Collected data
________________________________________

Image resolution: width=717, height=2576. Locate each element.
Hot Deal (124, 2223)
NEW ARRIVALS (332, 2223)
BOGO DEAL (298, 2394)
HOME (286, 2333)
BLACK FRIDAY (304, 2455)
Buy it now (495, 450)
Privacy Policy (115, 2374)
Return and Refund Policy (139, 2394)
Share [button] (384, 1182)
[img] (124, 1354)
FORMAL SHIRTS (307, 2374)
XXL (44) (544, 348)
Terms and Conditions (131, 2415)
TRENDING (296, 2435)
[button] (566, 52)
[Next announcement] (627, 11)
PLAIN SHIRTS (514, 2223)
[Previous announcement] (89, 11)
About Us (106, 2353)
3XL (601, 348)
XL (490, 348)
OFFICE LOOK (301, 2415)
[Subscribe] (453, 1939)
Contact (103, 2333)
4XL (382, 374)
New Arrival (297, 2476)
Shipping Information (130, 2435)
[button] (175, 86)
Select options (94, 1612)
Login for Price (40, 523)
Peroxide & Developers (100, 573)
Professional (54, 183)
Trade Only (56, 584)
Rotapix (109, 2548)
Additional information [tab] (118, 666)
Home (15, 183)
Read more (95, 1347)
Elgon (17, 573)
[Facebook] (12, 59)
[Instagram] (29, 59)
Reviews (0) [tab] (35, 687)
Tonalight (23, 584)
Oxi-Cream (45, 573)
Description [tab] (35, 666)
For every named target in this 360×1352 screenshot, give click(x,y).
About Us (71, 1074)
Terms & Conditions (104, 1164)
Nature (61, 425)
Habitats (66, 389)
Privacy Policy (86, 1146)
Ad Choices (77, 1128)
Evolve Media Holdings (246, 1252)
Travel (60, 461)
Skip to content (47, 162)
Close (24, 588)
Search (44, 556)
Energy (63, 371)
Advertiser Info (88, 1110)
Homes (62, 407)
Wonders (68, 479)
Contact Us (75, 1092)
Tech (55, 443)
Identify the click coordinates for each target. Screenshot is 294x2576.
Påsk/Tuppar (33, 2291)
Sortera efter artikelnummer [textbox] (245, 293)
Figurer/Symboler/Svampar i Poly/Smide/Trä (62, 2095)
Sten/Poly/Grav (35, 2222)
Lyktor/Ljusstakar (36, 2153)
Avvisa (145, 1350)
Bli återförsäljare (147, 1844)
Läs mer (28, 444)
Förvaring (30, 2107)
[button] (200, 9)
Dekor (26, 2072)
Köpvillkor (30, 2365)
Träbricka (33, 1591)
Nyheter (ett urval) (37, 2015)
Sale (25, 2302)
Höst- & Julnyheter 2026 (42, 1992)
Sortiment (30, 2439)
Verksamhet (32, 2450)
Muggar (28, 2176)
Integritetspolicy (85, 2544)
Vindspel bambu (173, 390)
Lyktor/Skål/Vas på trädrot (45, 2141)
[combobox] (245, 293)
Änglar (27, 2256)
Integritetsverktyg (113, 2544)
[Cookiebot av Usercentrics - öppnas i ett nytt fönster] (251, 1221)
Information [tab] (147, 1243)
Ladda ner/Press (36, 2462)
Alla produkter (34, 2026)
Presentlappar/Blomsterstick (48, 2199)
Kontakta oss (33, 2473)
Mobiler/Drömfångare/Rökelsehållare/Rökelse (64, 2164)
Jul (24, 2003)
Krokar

________________________________________

Give back the entries above precisely as they appear.

Image resolution: width=717, height=2576. Locate each element.
Hot Deal (124, 2223)
NEW ARRIVALS (332, 2223)
BOGO DEAL (298, 2394)
HOME (286, 2333)
BLACK FRIDAY (304, 2455)
Buy it now (495, 450)
Privacy Policy (115, 2374)
Return and Refund Policy (139, 2394)
Share [button] (384, 1182)
[img] (124, 1354)
FORMAL SHIRTS (307, 2374)
XXL (44) (544, 348)
Terms and Conditions (131, 2415)
TRENDING (296, 2435)
[button] (566, 52)
[Next announcement] (627, 11)
PLAIN SHIRTS (514, 2223)
[Previous announcement] (89, 11)
About Us (106, 2353)
3XL (601, 348)
XL (490, 348)
OFFICE LOOK (301, 2415)
[Subscribe] (453, 1939)
Contact (103, 2333)
4XL (382, 374)
New Arrival (297, 2476)
Shipping Information (130, 2435)
[button] (175, 86)
Select options (94, 1612)
Login for Price (40, 523)
Peroxide & Developers (100, 573)
Professional (54, 183)
Trade Only (56, 584)
Rotapix (109, 2548)
Additional information [tab] (118, 666)
Home (15, 183)
Read more (95, 1347)
Elgon (17, 573)
[Facebook] (12, 59)
[Instagram] (29, 59)
Reviews (0) [tab] (35, 687)
Tonalight (23, 584)
Oxi-Cream (45, 573)
Description [tab] (35, 666)
For every named target in this 360×1352 screenshot, give click(x,y).
About Us (71, 1074)
Terms & Conditions (104, 1164)
Nature (61, 425)
Habitats (66, 389)
Privacy Policy (86, 1146)
Ad Choices (77, 1128)
Evolve Media Holdings (246, 1252)
Travel (60, 461)
Skip to content (47, 162)
Close (24, 588)
Search (44, 556)
Energy (63, 371)
Advertiser Info (88, 1110)
Homes (62, 407)
Wonders (68, 479)
Contact Us (75, 1092)
Tech (55, 443)
Identify the click coordinates for each target. Screenshot is 294x2576.
Påsk/Tuppar (33, 2291)
Sortera efter artikelnummer [textbox] (245, 293)
Figurer/Symboler/Svampar i Poly/Smide/Trä (62, 2095)
Sten/Poly/Grav (35, 2222)
Lyktor/Ljusstakar (36, 2153)
Avvisa (145, 1350)
Bli återförsäljare (147, 1844)
Läs mer (28, 444)
Förvaring (30, 2107)
[button] (200, 9)
Dekor (26, 2072)
Köpvillkor (30, 2365)
Träbricka (33, 1591)
Nyheter (ett urval) (37, 2015)
Sale (25, 2302)
Höst- & Julnyheter 2026 (42, 1992)
Sortiment (30, 2439)
Verksamhet (32, 2450)
Muggar (28, 2176)
Integritetspolicy (85, 2544)
Vindspel bambu (173, 390)
Lyktor/Skål/Vas på trädrot (45, 2141)
[combobox] (245, 293)
Änglar (27, 2256)
Integritetsverktyg (113, 2544)
[Cookiebot av Usercentrics - öppnas i ett nytt fönster] (251, 1221)
Information [tab] (147, 1243)
Ladda ner/Press (36, 2462)
Alla produkter (34, 2026)
Presentlappar/Blomsterstick (48, 2199)
Kontakta oss (33, 2473)
Mobiler/Drömfångare/Rökelsehållare/Rökelse (64, 2164)
Jul (24, 2003)
Krokar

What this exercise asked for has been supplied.